The Little Things That Paint the Clearest Picture

I saw a humming bird, the other day. It was early in the morning, and I’d just gotten done putting my hammock up. I heard him fly a little too close, and looked around for a bug. It had to be a bug…. right? No. It was not. Here’s this bird–little silver fellow–hovering right about eye level, and not more than five feet away. We just stared at each other for a moment, and then, he was gone.

Holy crap, humming birds are amazing.

And for a while, I just stood there, being amazed.

Then, reality set in. We do not have humming birds in my neck of the woods. Or, at least… we’re not supposed to have humming birds. We’re a little too far north. A little too cold in the winter. The ever-optimistic chain stores send us hummingbird feeders every year, and every year, I’ve heard my mother’s A local store would know we don’t have humming birds litany.

Except… we do have humming birds.


Hello, humming bird. You’re amazing. What are you doing here?

It’s the little changes. Things you don’t see first-hand, unless you’ve been in a place for a long time.

Here’s another one.

Photo showing ten or twelve sandburrs on my shoe, sock and jeans.

Now, where did those come from?

I did not miss sand burrs one bit, when I moved here as a kid, but apparently, they finally caught up. They’re unpleasant little fuckers that occupy that unsavory middle-ground between needle and splinter. This little collection? Maybe about ten or fifteen yards’ worth, and on the same road that I always walk home on. They’re new. Never had to think twice about walking in that ditch, before.

It’s not exactly The Day After Tomorrow, but it definitely is climate change.

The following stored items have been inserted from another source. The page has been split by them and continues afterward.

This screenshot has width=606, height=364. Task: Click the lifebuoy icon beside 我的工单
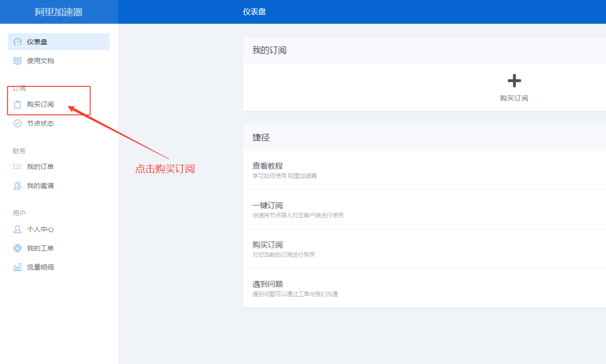[18, 248]
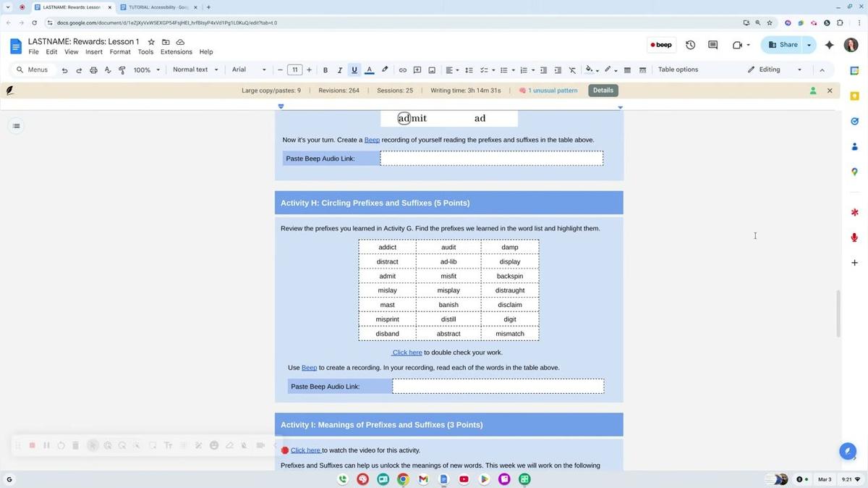868x488 pixels.
Task: Toggle underline formatting off
Action: (x=354, y=70)
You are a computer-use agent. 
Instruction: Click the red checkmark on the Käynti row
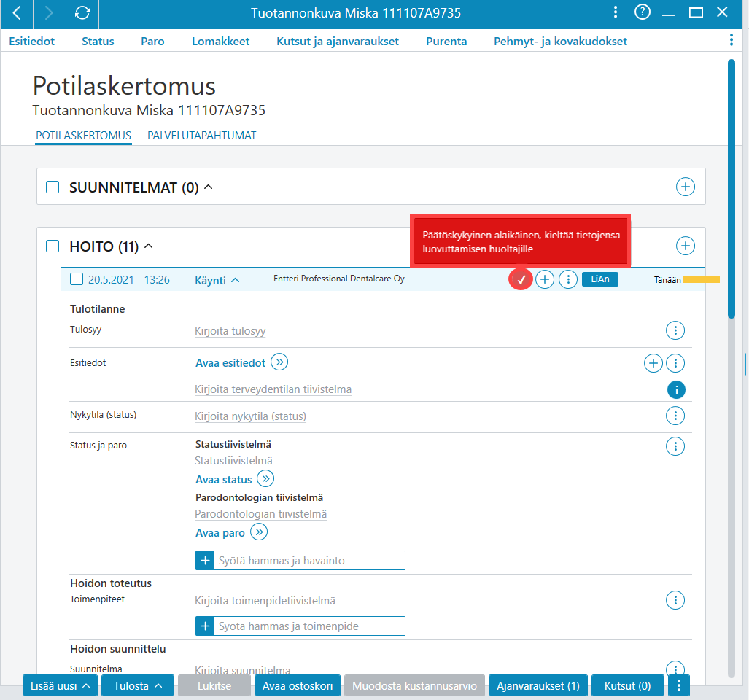click(521, 279)
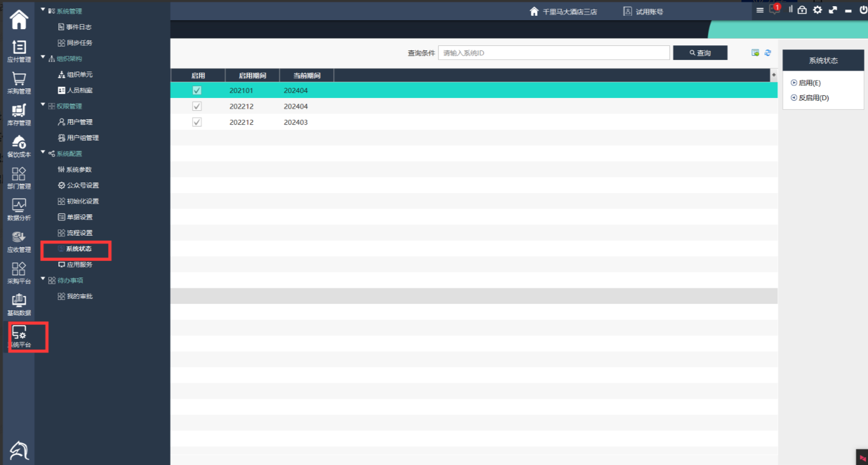Collapse the 权限管理 tree group
868x465 pixels.
(43, 105)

And a more cheerful picture, just to end on a happy note.


  1. A.S. Akkalon


    Hummingbirds are incredible. I’m sorry(?) you have them now.

  2. Lita


    Weird, wonderful, and worrying. And how prescient of that local store! 🙂

    • Reply

      I don’t know if I should get a feeder, or not. On the one hand, I don’t want to encourage them to stay. On the other hand, if they do, they can probably use a little help to get by this winter.